**Requests:**
1. In the dental enamel passage, what year did the team use the synchrotron process for the experiment with animal teeth?
2. Return the part of the dental enamel passage starting at "To confidently move" and ending at "to synthetic materials.", copied word for word.

**Excerpted passage:**
:::::

To confidently move forward with this proposed methodology, Marsico and the INL team needed to validate it—in this case, through a synchrotron experiment. Synchrotrons are large machines that accelerate electrons close to the speed of light, causing them to deflect through magnetic fields and create an extremely bright light. That bright light penetrates the dental enamel sample, passing through it completely and, similar to X-ray imaging, creating an image of the enamel's interior.

In 2021, the team used the same synchrotron process for the experiment with animal teeth. Looking at animal teeth allows Marsico and Guillen to understand the unique roles and arrangements of some of the enamel features that interest them most. Then, they will form better computational models to reconstruct these features and apply them to synthetic materials.

"Different animals' dental enamel is optimized for specific functions," Marsico said. "For example, an herbivore's enamel is designed for slow grinding, whereas a carnivore's enamel might be more conducive to biting and tearing and might also be more shock resistant."

Where do we go from here? Clean energy and defense applications

"Once we understand what makes dental enamel so tough, we can hopefully mimic those properties when engineering monolithic ceramics. This will allow for lighter weight, lower cost manufacturing of items such as turbine parts and body armor, thereby strengthening both our nation's security and clean energy future," Marsico said.

:::::

**Extracted records:**
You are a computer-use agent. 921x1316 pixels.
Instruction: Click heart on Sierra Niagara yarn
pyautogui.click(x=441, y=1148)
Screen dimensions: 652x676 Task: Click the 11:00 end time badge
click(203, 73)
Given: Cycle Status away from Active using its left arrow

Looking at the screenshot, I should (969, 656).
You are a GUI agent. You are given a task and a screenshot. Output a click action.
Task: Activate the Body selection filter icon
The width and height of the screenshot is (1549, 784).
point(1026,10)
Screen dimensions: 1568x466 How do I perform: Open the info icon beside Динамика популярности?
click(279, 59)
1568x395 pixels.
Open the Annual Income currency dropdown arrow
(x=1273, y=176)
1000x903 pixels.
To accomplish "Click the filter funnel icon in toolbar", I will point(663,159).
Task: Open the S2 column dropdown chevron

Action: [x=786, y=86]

:::::

**Responses per task:**
1. 2021

2.
To confidently move forward with this proposed methodology, Marsico and the INL team needed to validate it—in this case, through a synchrotron experiment. Synchrotrons are large machines that accelerate electrons close to the speed of light, causing them to deflect through magnetic fields and create an extremely bright light. That bright light penetrates the dental enamel sample, passing through it completely and, similar to X-ray imaging, creating an image of the enamel's interior.

In 2021, the team used the same synchrotron process for the experiment with animal teeth. Looking at animal teeth allows Marsico and Guillen to understand the unique roles and arrangements of some of the enamel features that interest them most. Then, they will form better computational models to reconstruct these features and apply them to synthetic materials.